DG has satiated this demand by opening a groundbreaking metaverse-based nightclub and engaged Amnesia Ibiza, a multi-decade leader in nightlife and entertainment as a partner. The club has had no trouble in courting top-notch talent the likes of Benny Benassi and Paul van Dyk, who is among the many DJs eager to find new ways to engage with fans given the restrictions around in-person shows that remain in place. Virtual concerts will begin representing a more sizable slice of the $50B pie that is the global music industry and expect Decentral Games to be a big part of that growth story.

That upside potential coincides well with the meteoric rise of NFT’s, another trend that will undoubtedly re-shape the creator economy. Decentral Games is also playing a role in this space and are fostering connections with key artists to develop merchandise for the future. Electronic such as deadmau5 and 3LAU has been pioneering proponents of NFT technology among creators, but many of them lack the wherewithal to enter the space with a thoughtful strategy. Decentral Games’ NFT infrastructure presents an opportunity for artists to enter the space while creating value in the form of another shared revenue stream for $DG token holders in the process.

Closing Thoughts

Over the last 12 months since the launch of the DG platform and its token, the team has been relentlessly executing a plan to disrupt multiple billion-dollar industries, and they are well on their way towards achieving a slice of the pie in all of them.
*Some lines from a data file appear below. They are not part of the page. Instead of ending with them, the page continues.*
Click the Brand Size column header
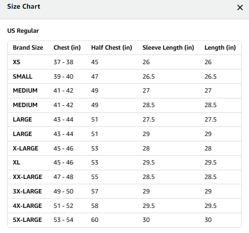The image size is (249, 233). [x=28, y=48]
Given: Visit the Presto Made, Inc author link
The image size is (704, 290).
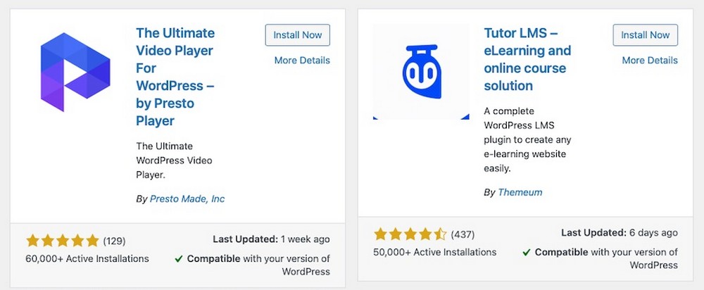Looking at the screenshot, I should click(x=187, y=199).
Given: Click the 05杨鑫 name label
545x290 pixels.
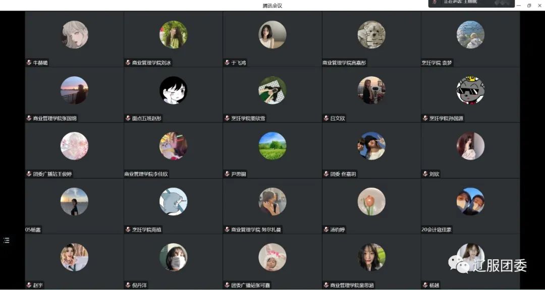Looking at the screenshot, I should [x=33, y=229].
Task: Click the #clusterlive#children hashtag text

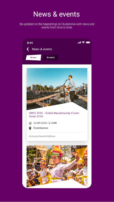Action: pos(42,136)
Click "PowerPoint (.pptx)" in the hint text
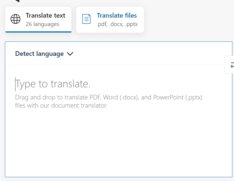Screen dimensions: 234x181 178,97
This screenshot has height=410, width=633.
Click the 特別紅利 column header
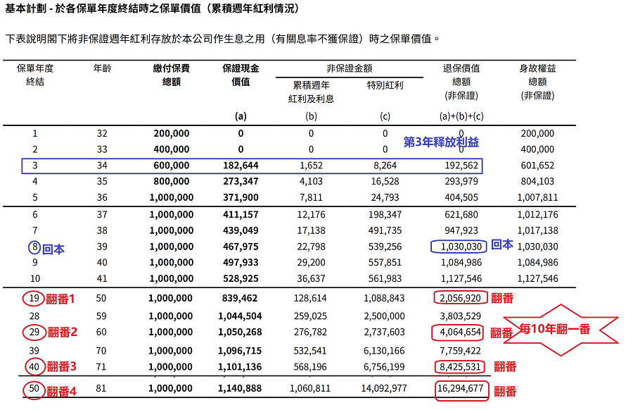pyautogui.click(x=385, y=85)
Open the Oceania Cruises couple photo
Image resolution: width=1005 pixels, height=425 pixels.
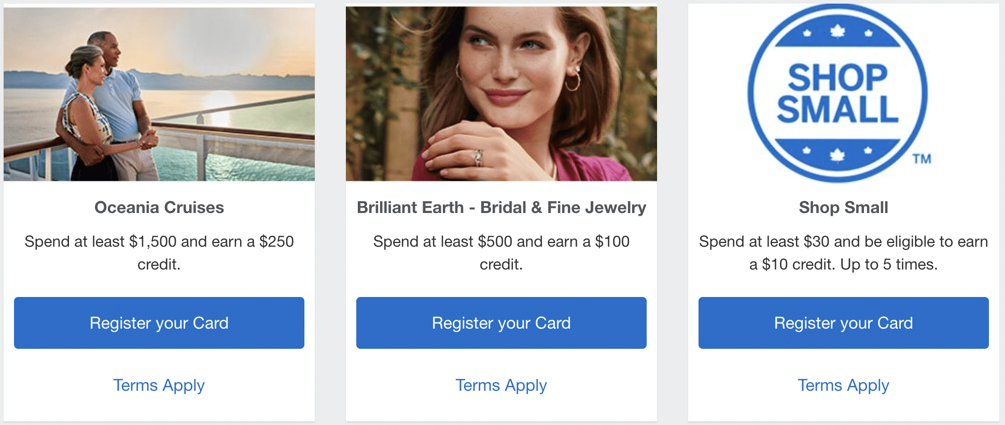click(159, 93)
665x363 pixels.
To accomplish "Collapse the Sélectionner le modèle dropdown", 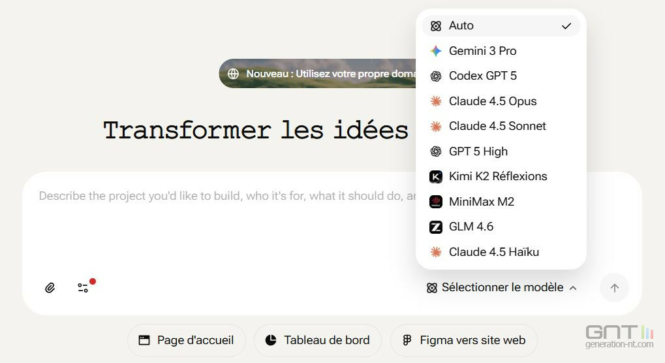I will coord(501,287).
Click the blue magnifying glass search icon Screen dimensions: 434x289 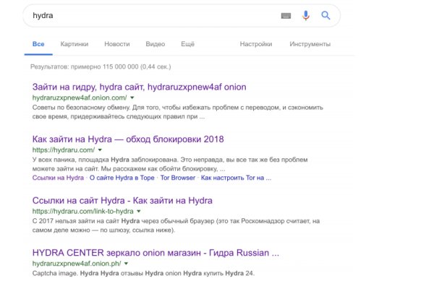tap(326, 15)
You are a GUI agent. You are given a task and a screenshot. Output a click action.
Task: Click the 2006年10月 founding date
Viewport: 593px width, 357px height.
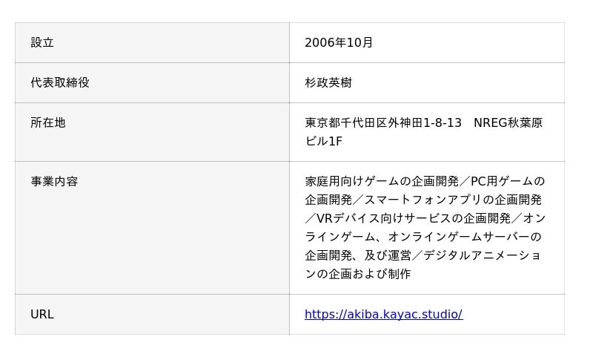339,42
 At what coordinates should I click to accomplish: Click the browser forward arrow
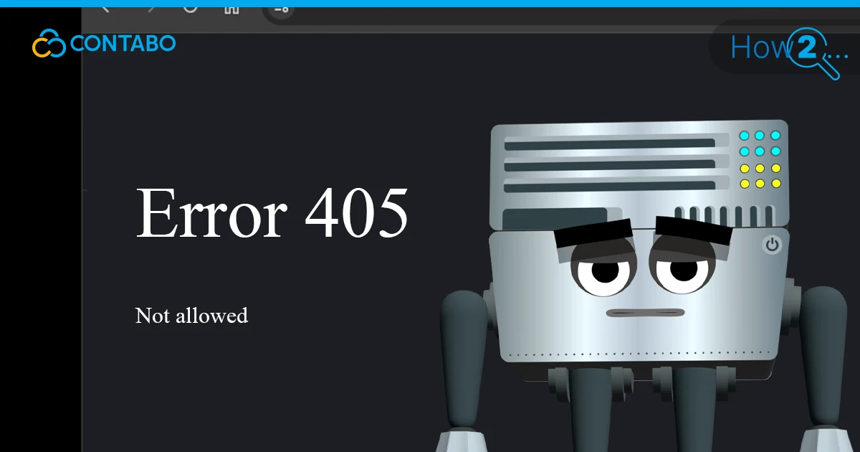(151, 9)
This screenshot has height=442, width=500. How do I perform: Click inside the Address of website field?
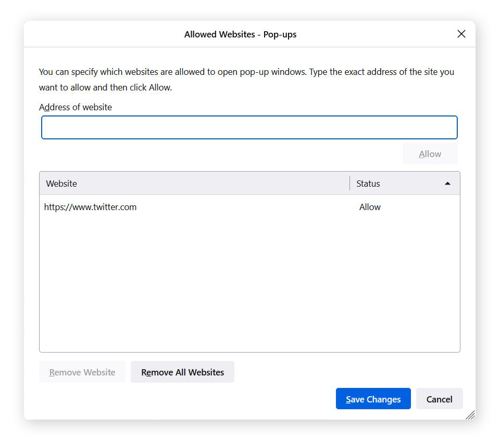point(249,127)
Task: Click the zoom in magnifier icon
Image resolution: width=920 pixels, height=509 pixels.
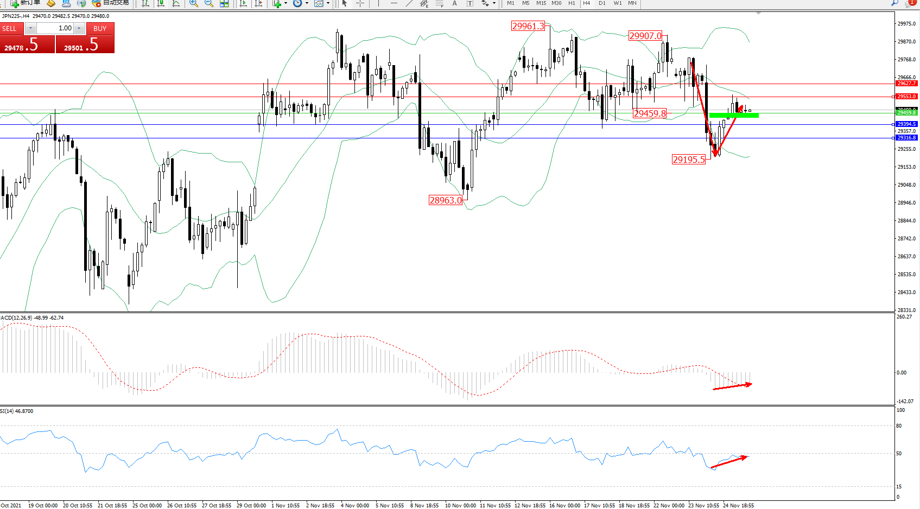Action: pos(193,3)
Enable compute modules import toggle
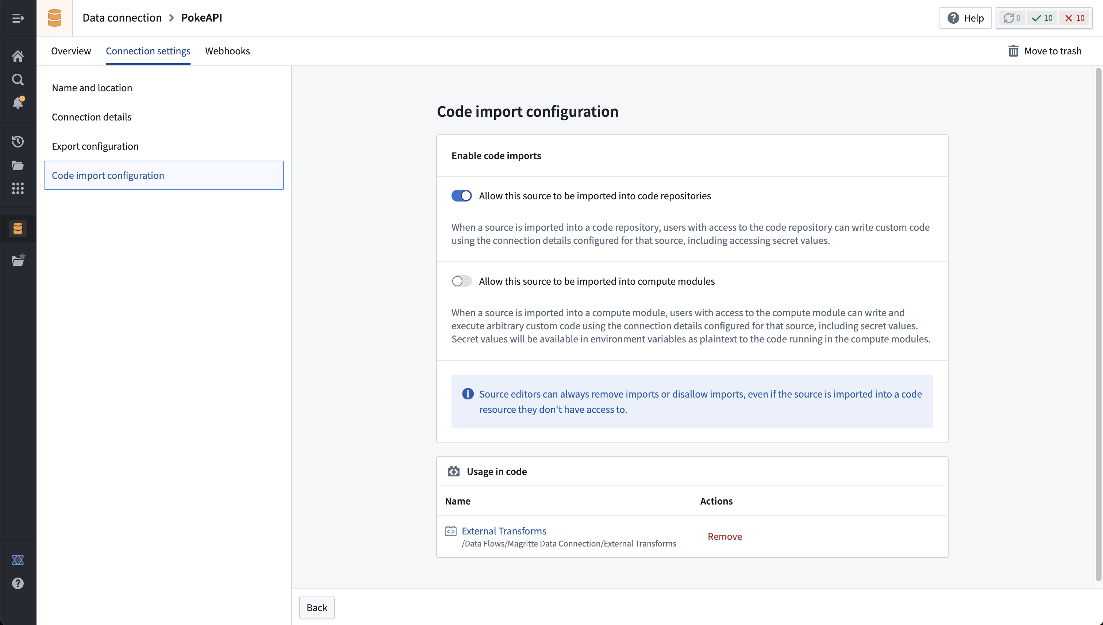The height and width of the screenshot is (625, 1103). [461, 281]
While the $DG token returned early investors several multiples of their capital in the early part of 2021, unit bias may have played a role in driving investor demand, even as player counts and commerce on the platform grew exponentially month-over-month.

With the 1:1000 split successfully executed, many anticipate retail investors just discovering the powerful potential of Decentral Games will be incentivized to join their disruptive efforts, leading the price of $DG token to follow.